Spain has fared badly in the opening salvos of the twenty-first century, its economy first slowing, then retracting and now sitting idle. In a world of near-constant commerce, a new age of instant access, instant communication, instant lives, Spain has toiled in its own heat and tradition - an afternoon siesta while others forge ahead. There are few jobs for its eager graduates, only travel plans, to France and Germany and England. Everyone here seems hot and bothered, rushed unexpectedly into action, from serving you in a restaurant to implementing austerity. The brave new European world, an order spawned from the final embers of borrowed excess, took this country by surprise. One day there were pensions and trust funds and comforting certainty in public-funded retirement, in the guarantee not just of a siesta in the afternoon but in the morning also, and then there was nothing, nothing but an alarm clock with the face of Angela Merkel and grave warnings - sinister almost, gleeful maybe - of bail-outs and rescue packages and "What have you been doing all this time?" and "What do you mean, you pay for your economy to function without anyone working when it gets hot in the afternoon?" and "How much did you borrow to keep this fiscal fiction alive?" and "Here, take some Euros, pay us back when you can, and do something about Santander while you're at it."

For years, Spain played football like it ran its internal affairs, tiki-taka extending from players to politicians: keep it between ourselves and we'll be fine, at least until a Teutonic boot lays down the new law with blistering effectiveness. Keep the ball between yourselves all you like, but that counter-attack is going to hurt. And you can tell they are reeling from this double onslaught, this end to the status quo, particularly for the men of Spain. It has made them churlish, boorish even, overcompensating for their dual loss of sporting honour and economic confidence with the animalistic ritual of the cornered, the endangered, the attacked: shouting too loud, laughing too hard, trying too much to appear nonchalant and uncaring, a primeval subterfuge engendered by fear and rendered hard and true with every curse and chant and spit and snigger and full-volumed smart-phone and lazy graffiti and continual, almost deliberate, ignorance of all the beauty that surrounds them - the beaches and bays, the dense forests and valleys, the cloud-cloaked hilltops and rocky gorges, the ancient palaces and churches and villas, whitestoned and dome-filled since time immemorial, burning and scalding and surviving under the harsh Mediterranean sun, all before them in a land they barely know, reflected in its rivers and lakes and seas, liquid rivers which see all and stare right back; reflections, then, that estos hombres would rather ignore than acknowledge. But the women - God, I love the women.

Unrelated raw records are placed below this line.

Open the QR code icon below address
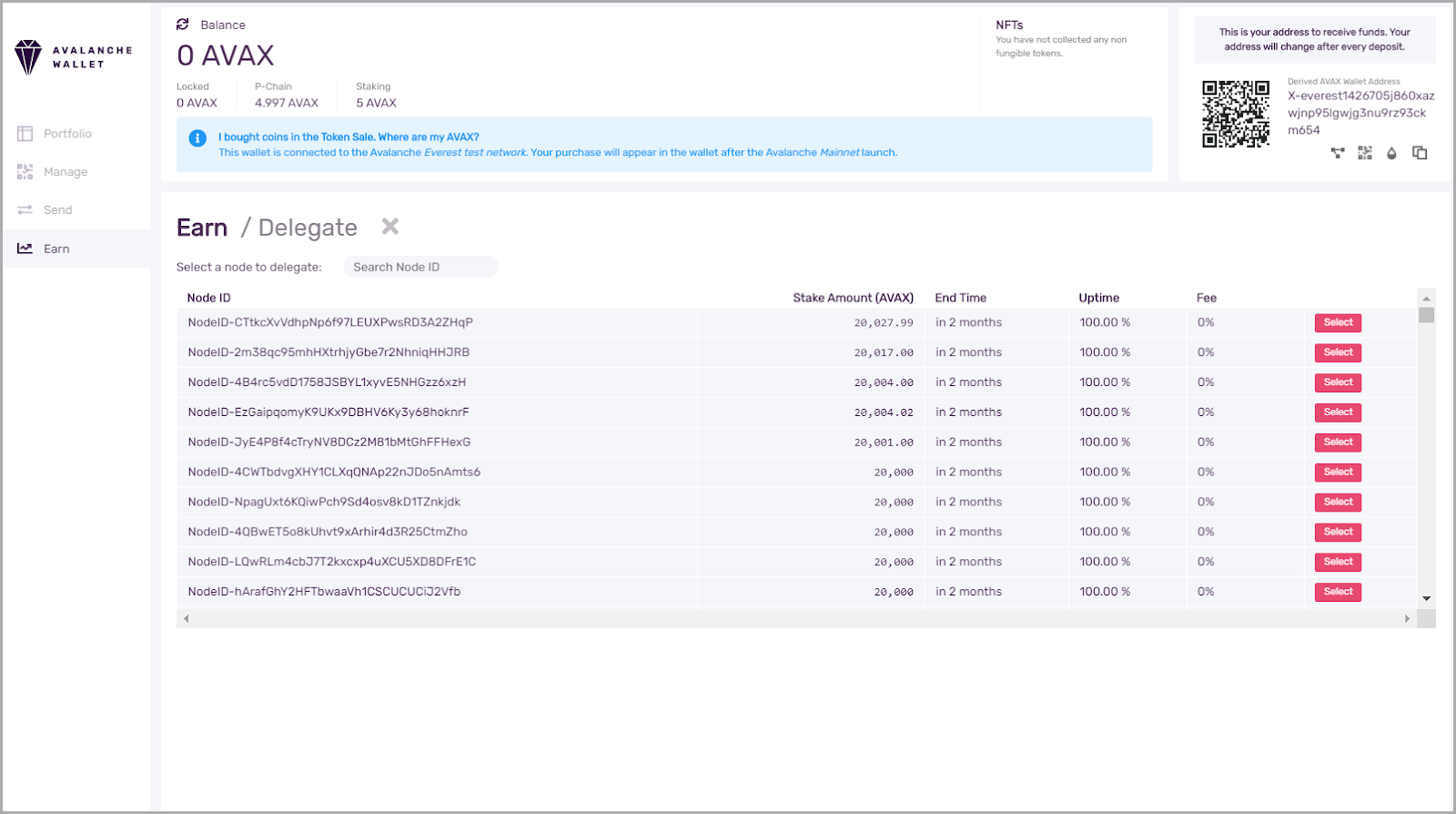 (x=1364, y=153)
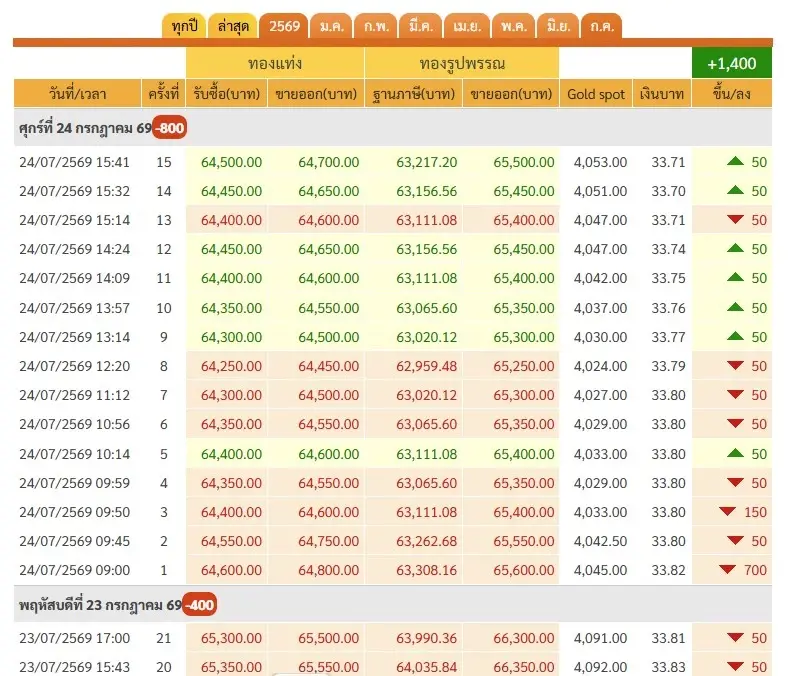The image size is (797, 676).
Task: Open the เม.ย. month tab
Action: (x=467, y=26)
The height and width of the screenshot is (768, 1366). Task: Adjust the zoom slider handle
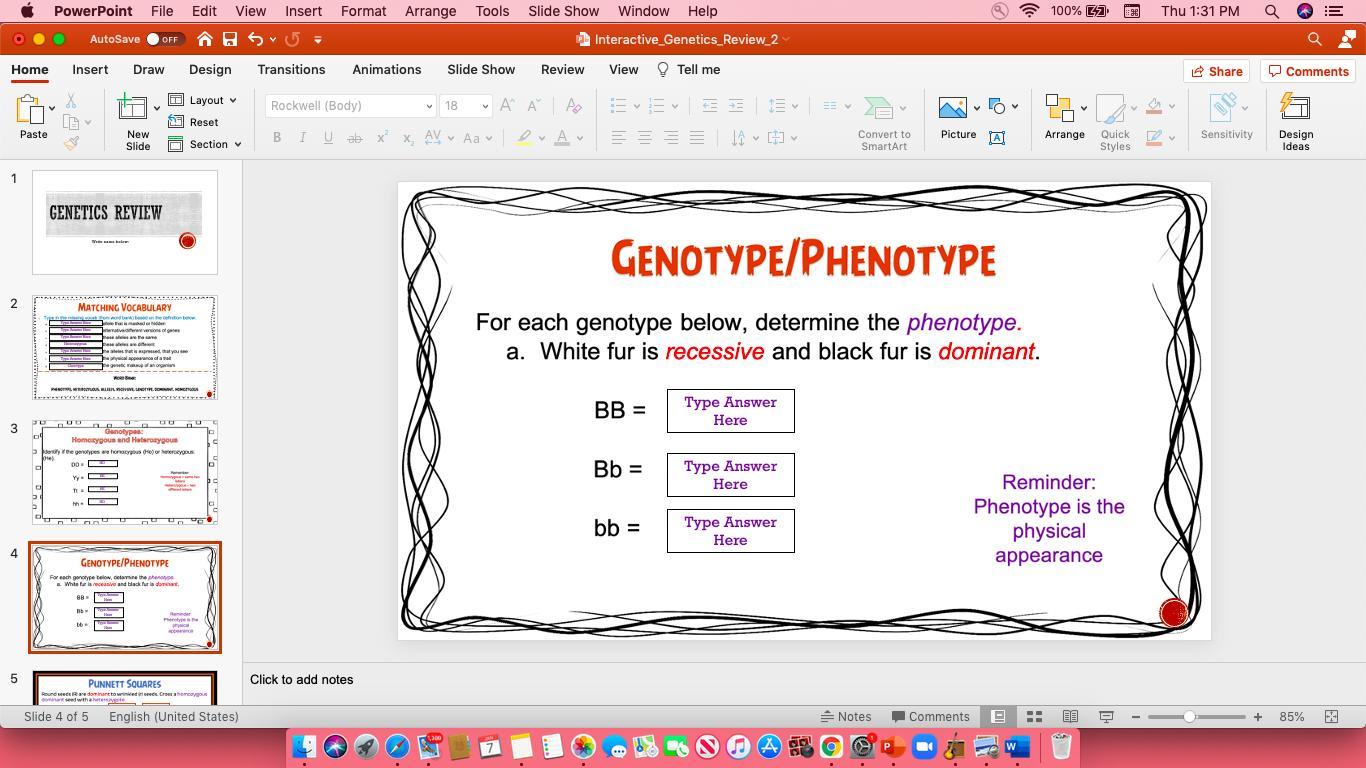pyautogui.click(x=1189, y=717)
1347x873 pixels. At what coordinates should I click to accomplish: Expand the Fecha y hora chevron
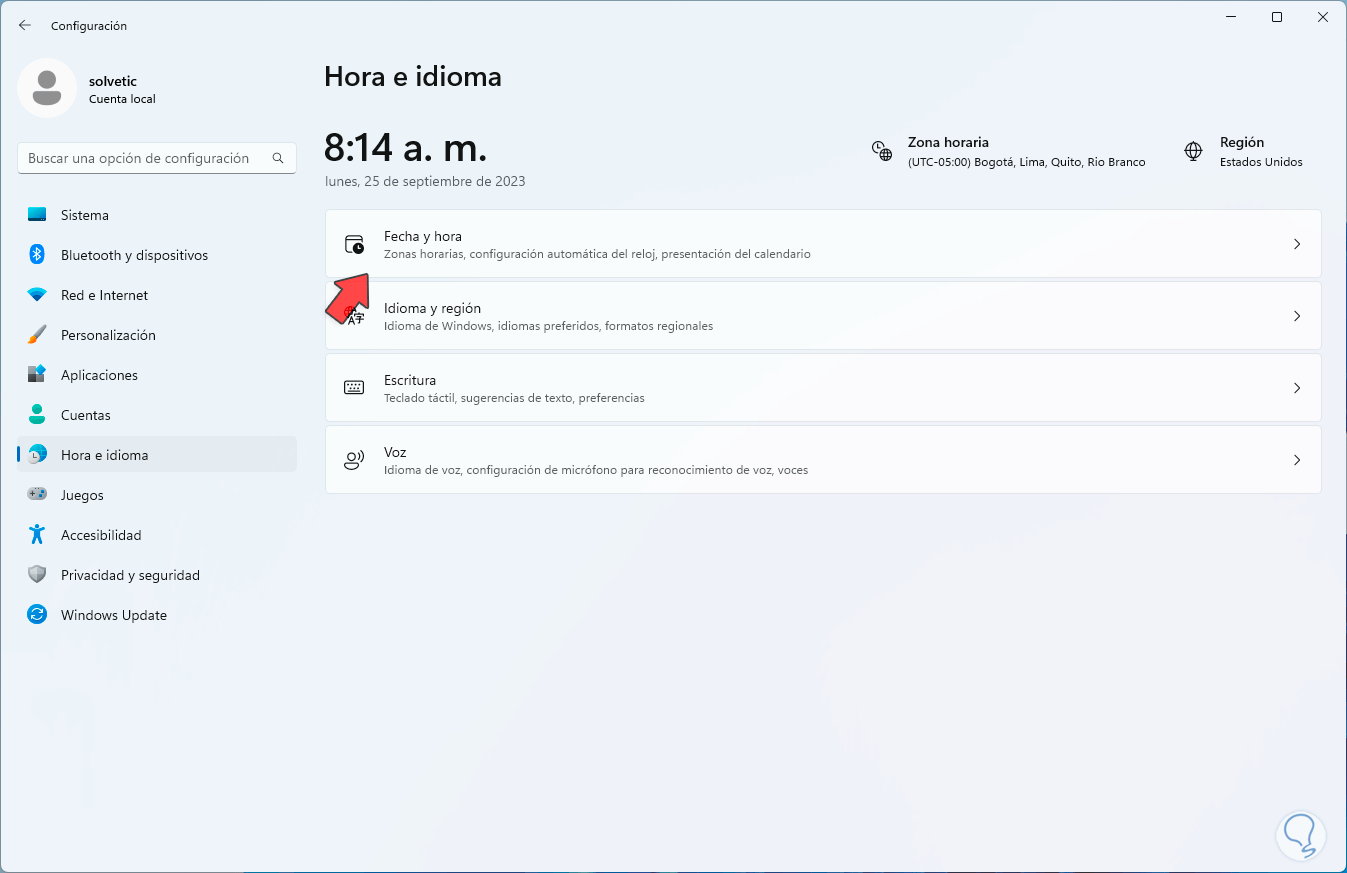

I love their hair, dark and mischievous. I love their voices, rapid and rapacious, as if their accent and the skill with which they roll their r's and bridge their consonants is as much a guide to just how wonderful they'd be in bed as it is to their ability to enunciate. I love their eyes, the depth to them, the sparkle in them, piercing and looking right at you, maybe even through you, wild and alert and seductive. I love their touch, generous and confident, full of possibility and intrigue and suggestion that the evening may just have taken a new and unexpected twist and it certainly won't end how it started and that's fine because now you're with Iria or Eva or Aranxa or Virginia and they're looking at you like no English girl could ever remotely get close to and they're promising you the moon and all the stars and dancing like that was why man made music: not for self-satisfaction or culture or progressive innovation, but for Spanish girls to make the world stop turning and for you to believe that you might just be someone different. This power is potent. It cannot be stopped.

I write all this on the slow train to the capital, staring out of a grubby, dirty window as Spain's forgotten countryside idles past. I see deserted towns and hamlets, baking hot fields unploughed and forlorn, guarded by single dwellings with cracked walls and peeling paint and rusting pick-up trucks, while beyond them the hillocks rise up with pines and birches, and streams - in need of rain - meander through from the distant peaks to the iron tracks of the line from Galicia to Castilla-Leon. Occasionally, electricity pylons will punctuate the horizon, even the odd wind turbine, while lush blue lakes and lagoons emerge from miles of forest and sit tranquil at the foot of the copses and mountains. Lone cars sidle down dusty single-track highways and the narrow platforms of small, isolated villages collect like the gravel on the banks beside the tracks: actual and tangible but irrelevant. Only at Quereño did I raise an eyebrow and a smile as two old nuns, wearing looks of concern just as specific as their habits, stepped carefully into the carriage, followed moments later by a young girl in a floral dress with sunglasses the size of frying-pans and bronzed bare flesh that said more about God than any catholic apparel. The majority of the passengers had been there from the start and would be in it for the long haul, the war of attrition between time taken and distance travelled. Vigo was long gone, its early morning turquoise giving way to hazy midday blue. The graffiti remained a constant. At one station it had found its way onto cart-tracks and carriage doors, the underside of the signal box, even the rails themselves. I don't know how or why anyone decided to spray there, but they did.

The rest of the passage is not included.